# waxing or vacuum



## chewie (Jun 9, 2008)

would there be any reason vacuum packing a wheel of cheese would be any different than waxing?? could I use it like waxing?


----------



## cmharris6002 (Jan 27, 2006)

Chris, 
I hate waxing. It is a waste of wax and you can't see what is happening with your cheese so for many years I only did natural rinds and loved them. This is my first year using a vacuum sealer for my cheese. So far I have not noticed any difference in flavor and the texture is far creamier. 

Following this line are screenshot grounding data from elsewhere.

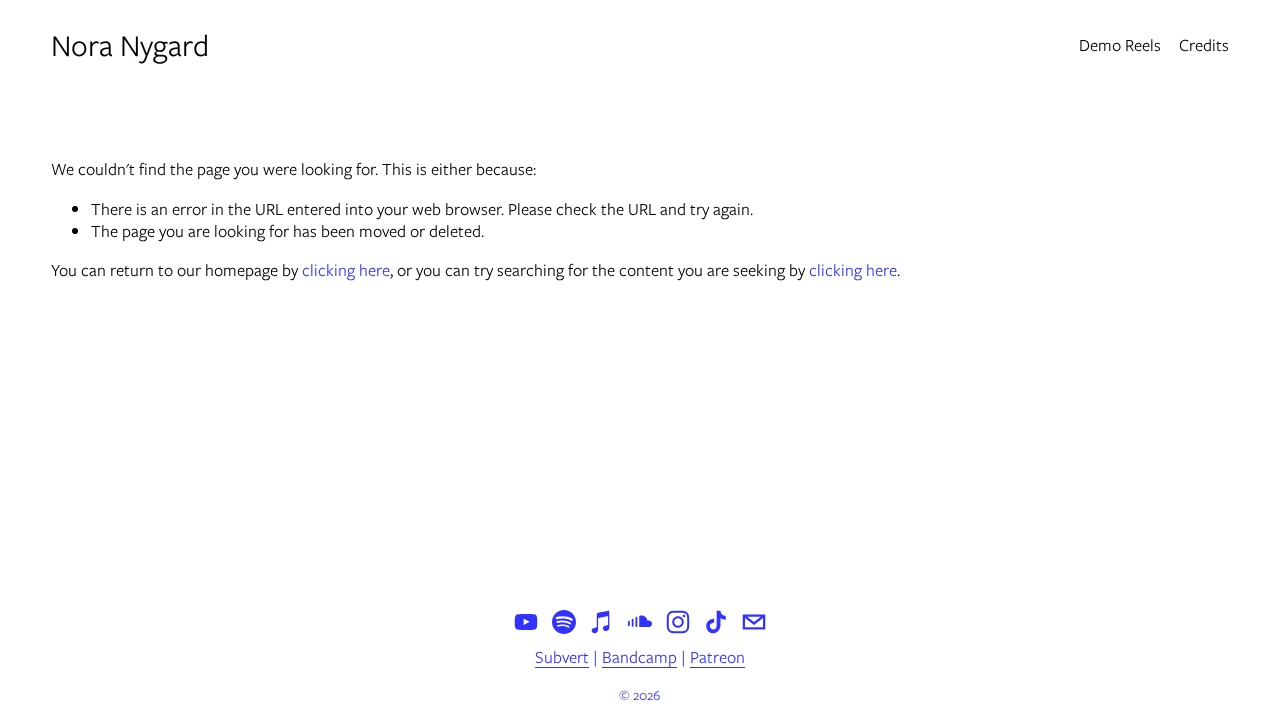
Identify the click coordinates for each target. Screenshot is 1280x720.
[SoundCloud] (640, 622)
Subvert (562, 658)
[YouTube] (526, 622)
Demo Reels (1120, 45)
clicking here (346, 270)
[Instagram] (678, 622)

I was sooo skeptical at first it took a few years before I'd try it but all my savvy artisan cheese making friends assured me it was okay to leave my purest ways and join the 21st century  I'm glad I did! Natural rinds need a lot of attention and air circulation. Vacuum sealed cheese and be ignored until you are ready to eat it. There is supposed to be a gas exchange that needs to take place which is hindered by the plastic but people who know far more about cheese than I do say it is not a legitimate concern. 

I like the ease of care and having more space in my cave but I miss the beautiful, rustic natural rinds.


----------



## chewie (Jun 9, 2008)

i was planning to seal and leave in a fridge turned warm as possible for now. are you saying you leave vac. sealed cheese totally out? "more space in my cave" is what makes me think this. 

just toying with ideas! and when you seal, do you vac seal or just seal? thanks so much


----------



## cmharris6002 (Jan 27, 2006)

No, they go in the cave. I have more space in the cave because I can stack the vacuum sealed wheels. Natural rind cheeses have to sit on racks, not touching each other so the air can circulate around them.


----------



## Alice In TX/MO (May 10, 2002)

Tell me at what point you seal? Do you air dry first? how long?


----------



## fols (Nov 5, 2008)

I'm interested also. Do you have to do anything special to the cheese before vacuum sealing to prevent mold from being under there and propagating? I tried wrapping mine in saran wrap and then in a plastic bag, but it got wet and a little slimy feeling on the outside. Took the wheels out, cleaned then, set them out in my cave (unheated room in my house) and now they are getting more dried out than I like. Was wondering if I could vacuum seal at this point (1-2 mos old cheese).
Thanks for any info-
Diane


----------



## cmharris6002 (Jan 27, 2006)

You can seal them at any point after they are dry. Sometimes I wait a few weeks until I have a bunch of wheels to do. I keep them on racks in the cave until I'm ready to seal them. I was worried about mold growth under the plastic too, but I was assured that there would be absolutely no mold growth.


----------



## chewie (Jun 9, 2008)

and after all this air drying, the rinds are still good to eat? tough? this is all very interesting!


----------



## BlackWillowFarm (Mar 24, 2008)

chewie said:


> and after all this air drying, the rinds are still good to eat? tough? this is all very interesting!


I vacuum seal my cheeses too. I don't have a cave, just my fridge. After the cheeses have dried for a few days and have a hard, dry rind, they get vacuum sealed and put in the fridge to age. After they're sealed, the moisture from the inside of the cheese makes its way back to the rind and everything is evened out so you get a nice creamy cheese when you open it a few months later.


----------



## cmharris6002 (Jan 27, 2006)

chewie said:


> and after all this air drying, the rinds are still good to eat? tough? this is all very interesting!


When you do natural rinds without sealing the cheese the rinds become hard and leathery. They are edible and some people love to eat them but they have a strong pungent flavor. But like BlackWillowFarm stated, once sealed the moisture evens out.


----------



## Timberline (Feb 7, 2006)

BlackWillowFarm said:


> I vacuum seal my cheeses too. I don't have a cave, just my fridge.


Same here, it works great for me.


----------